Awakening From the Meaning Crisis by John Vervaeke, Ep. 30 — Relevance Realization Meets Dynamical Systems Theory (Summary & Notes)

Mark Mulvey
7 min readOct 20, 2021

“It is correct to say there are many categories that we form for which we cannot generate a scientific theory or explanation precisely because those categories are not homogeneous. They don’t have an essence.”

(In case you missed it: Summary & Notes for Ep. 29: https://markmulvey.medium.com/awakening-from-the-meaning-crisis-by-john-vervaeke-ep-aebe5706b84c)

Ep. 30— Awakening from the Meaning Crisis — Relevance Realization Meets Dynamical Systems Theory [58:18] https://youtu.be/Wex12GhUFqE

  • There cannot be a scientific theory of relevance. Why not? It goes back to J.S. Mill on how science works. That is, through inductive generalization.
  • Science is the process of studying things and then make predictions & claims that that will be the case for all of that type of thing. It gives us a powerful way of reliably predicting the world. (This isn’t meant to be an exhausting account of science and what it gives us, just a description of how it works)
  • J.S. Mill pointed out that what this means is we need something called systematic import. That is, science has to form categories that support powerful (i.e. reliable & broad) inductive generalizations. To be able to do that is to have systematic import.
  • One thing we need for this is category members to be homogeneous. All the members of the category have to share properties, since this is how we’re able to make an inductive generalization that other instances will also have those important properties. The idea is that this helps us get to the essence of what something is.
  • Wittgenstein and Quine both have important things to say about this idea of ‘essence.’ We also talked about this when we talked about Aristotle too. Wittgenstein pointed out (we did this with the example of a ‘game’) that many of our categories don’t have essences. This isn’t to say that no categories have essences, just that some don’t. Triangles, for example, have essences.
  • But the essence of a triangle is mathematical. Quine argued that the essences of something like a triangle are deductive essences, but what science discovers is inductive generalizations. If powerful enough, science can give us the essence of something. (e.g. the essence of gold is the set of properties that will apply to all instances of gold.)
  • “Essentialism isn’t bad for things that have essences.” Things like games and tables don’t have an essence, but things like gold do. And that’s okay. But this means we can’t have a scientific explanation of everything. (e.g. we can’t have a science of ‘white things.’)

▶ [Dataset content]:
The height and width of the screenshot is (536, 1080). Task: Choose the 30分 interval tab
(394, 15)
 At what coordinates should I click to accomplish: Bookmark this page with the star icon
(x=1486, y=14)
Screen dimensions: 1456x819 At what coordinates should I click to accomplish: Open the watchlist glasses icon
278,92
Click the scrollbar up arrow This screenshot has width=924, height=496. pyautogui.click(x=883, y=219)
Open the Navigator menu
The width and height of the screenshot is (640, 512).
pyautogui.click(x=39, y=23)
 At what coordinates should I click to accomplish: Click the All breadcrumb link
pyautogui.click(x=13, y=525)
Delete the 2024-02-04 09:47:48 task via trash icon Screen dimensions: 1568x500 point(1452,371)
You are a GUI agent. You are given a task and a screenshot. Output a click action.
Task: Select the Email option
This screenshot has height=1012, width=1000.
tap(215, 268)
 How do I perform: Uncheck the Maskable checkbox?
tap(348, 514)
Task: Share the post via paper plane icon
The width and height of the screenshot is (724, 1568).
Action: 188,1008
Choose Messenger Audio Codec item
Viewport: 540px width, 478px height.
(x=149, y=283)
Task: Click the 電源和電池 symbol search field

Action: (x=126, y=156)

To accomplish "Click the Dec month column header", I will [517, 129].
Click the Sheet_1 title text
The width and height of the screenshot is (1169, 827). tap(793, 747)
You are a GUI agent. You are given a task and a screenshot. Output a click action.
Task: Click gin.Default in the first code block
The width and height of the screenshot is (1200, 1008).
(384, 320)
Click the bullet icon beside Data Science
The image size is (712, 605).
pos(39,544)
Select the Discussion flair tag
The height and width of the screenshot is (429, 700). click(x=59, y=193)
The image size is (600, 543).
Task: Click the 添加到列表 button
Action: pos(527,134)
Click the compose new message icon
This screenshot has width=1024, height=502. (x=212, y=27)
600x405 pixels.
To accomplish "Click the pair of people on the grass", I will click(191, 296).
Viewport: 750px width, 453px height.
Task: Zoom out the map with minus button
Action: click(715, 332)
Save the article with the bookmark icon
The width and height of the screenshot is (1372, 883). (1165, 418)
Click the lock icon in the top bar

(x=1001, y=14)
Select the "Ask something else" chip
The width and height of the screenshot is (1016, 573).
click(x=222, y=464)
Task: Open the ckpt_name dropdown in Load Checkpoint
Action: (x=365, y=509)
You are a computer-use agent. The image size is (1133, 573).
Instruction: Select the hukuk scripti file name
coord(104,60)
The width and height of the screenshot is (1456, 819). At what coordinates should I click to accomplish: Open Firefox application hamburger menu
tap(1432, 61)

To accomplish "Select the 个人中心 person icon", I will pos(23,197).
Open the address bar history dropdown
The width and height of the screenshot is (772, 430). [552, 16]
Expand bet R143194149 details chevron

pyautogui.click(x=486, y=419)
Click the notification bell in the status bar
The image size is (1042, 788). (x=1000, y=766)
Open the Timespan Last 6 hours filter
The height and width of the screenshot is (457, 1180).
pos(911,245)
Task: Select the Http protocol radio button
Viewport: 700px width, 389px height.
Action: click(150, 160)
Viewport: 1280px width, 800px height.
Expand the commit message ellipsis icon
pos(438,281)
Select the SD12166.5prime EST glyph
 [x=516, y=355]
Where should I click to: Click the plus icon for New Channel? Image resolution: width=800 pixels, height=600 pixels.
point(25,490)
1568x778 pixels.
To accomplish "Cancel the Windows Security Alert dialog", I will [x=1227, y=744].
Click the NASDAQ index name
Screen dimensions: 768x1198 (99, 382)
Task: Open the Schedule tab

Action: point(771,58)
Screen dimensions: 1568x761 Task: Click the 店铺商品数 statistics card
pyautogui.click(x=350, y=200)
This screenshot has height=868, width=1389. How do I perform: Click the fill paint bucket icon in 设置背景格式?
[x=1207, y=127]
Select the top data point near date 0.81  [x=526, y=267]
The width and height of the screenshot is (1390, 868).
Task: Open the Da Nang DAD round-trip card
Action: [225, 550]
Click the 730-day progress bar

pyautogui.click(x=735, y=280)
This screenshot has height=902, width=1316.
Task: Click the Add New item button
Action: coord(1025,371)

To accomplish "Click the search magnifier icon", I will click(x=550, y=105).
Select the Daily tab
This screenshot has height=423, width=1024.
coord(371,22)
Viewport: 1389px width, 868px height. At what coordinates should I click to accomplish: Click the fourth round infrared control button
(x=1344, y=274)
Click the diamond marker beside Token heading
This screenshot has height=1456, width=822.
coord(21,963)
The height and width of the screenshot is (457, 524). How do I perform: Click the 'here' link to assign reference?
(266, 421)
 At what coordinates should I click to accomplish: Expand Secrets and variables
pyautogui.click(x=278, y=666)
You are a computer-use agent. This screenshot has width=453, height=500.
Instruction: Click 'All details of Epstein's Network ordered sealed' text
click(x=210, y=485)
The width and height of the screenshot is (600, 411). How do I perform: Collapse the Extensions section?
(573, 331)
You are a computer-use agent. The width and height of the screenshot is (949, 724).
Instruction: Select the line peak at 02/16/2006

▶ [Prompt]: In the notes on relevance realization, begin at the words "(In case you" and stop after "through inductive generalization.", writing that part out again with "J.S. Mill" changed to "John Stuart Mill". The records have no connection to the text.

▶ [In response]:
(In case you missed it: Summary & Notes for Ep. 29: https://markmulvey.medium.com/awakening-from-the-meaning-crisis-by-john-vervaeke-ep-aebe5706b84c)

Ep. 30— Awakening from the Meaning Crisis — Relevance Realization Meets Dynamical Systems Theory [58:18] https://youtu.be/Wex12GhUFqE

  • There cannot be a scientific theory of relevance. Why not? It goes back to John Stuart Mill on how science works. That is, through inductive generalization.